This is the toughest one, I find. Do I need to post an answer that is almost the same as somebody else’s? Maybe not. Do I need to make a funny quip about something somebody posted? Maybe not. This rule helps keeps me from over-posting or making a joke that didn’t turn out as funny as I thought.

And for those of you who like more specific things:

Don’t comment on someone’s appearance

The surest way to offend or appear creepy is to comment on how they look. It’s not kind to say something bad about their nose, we got that covered. But me as a guy saying, “you look hot” to a woman in a cosplay group might read wrong, especially my choice of words, or if it turns out I keep commenting on the same person. Just as awkward, if I compliment one person, what about the other person next to them. It is easy and safest to leave that stuff alone.

Don’t Private Message Strangers

Back in the business circles of old days, you needed an introduction before you spoke to somebody you hadn’t met. On social media, a similar thing applies. PMing your favorite author you’ve never talked to before is not cool. It’s a good way to get blocked. Spammers and creeps are guilty of doing this, so your cold-call approach makes you smell like them.

Don’t Sell All The Time

Chuck Sambuchino says in his book on Author Platform, that “You must give before you can receive.” That means only 10-20% of your posts should be “by the way my book is on sale…” You’ll have better results if you concentrate on being a good member of the community. Share jokes, answer questions that are in your wheelhouse, and help out. People will remember that and either look at what you’re making or they’ll try to support you when you finally do ask, because you supported them.

■ ■ ■ ■ ■ ■ ■

• PROBLEM TO WORK ON: Write the next part of the social media manners piece, picking up right after its tip on not selling all the time. You won't need the lines that come after this.

• GIVEN DATA:

■ ■ ■ ■ ■ ■ ■

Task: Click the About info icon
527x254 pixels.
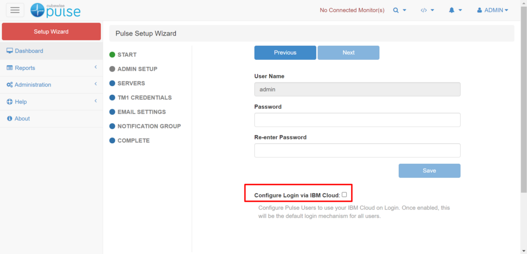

■ ■ ■ ■ ■ ■ ■

• RESULT OF THE TASK:
Do Not Respond to Negativity

I have seen few people able to reply well to a negative attack. Be it a complaint about your product or personal grudge. The safest way to maintain the high ground is to ignore it. Somebody writes a bad review? Extract what technical merit you can and forget it. Somebody calls you a no talent turd burglar? Ignore it. The stupidest thing I see people do is spend all their time complaining about something they hate. Every time you respond to them, you are feeding their hate. You’re better off muting and blocking them quietly, so they’ll move on.

Remember Every Post Is Your Brand

In other places of the internet, what I discuss and how I say it is private. There’s room to be gruff and apologize for a mistake. On social media, everything I say, in just about every conversation is available for a visitor to see, out of context from the original conversation. Let that sink in. If I’m taking part in a joke conversation of “say something horrible your villain would say,” then you know the visitor is going to my main page and they will only see that horrible thing I said. Yikes. You will forget this point. Somebody you didn’t expect will reply to something you posted, reminding you that people in the different circles of your life see everything on social media.

Be Positive

A shift to something positive. The key to staying out of trouble along with all those rules, really bubbles into being positive. Nobody ever got in trouble posting “Good Job!” or “I researched this and the answer to your problem appears to be X.” Well, unless they were posting on the Nazi channel.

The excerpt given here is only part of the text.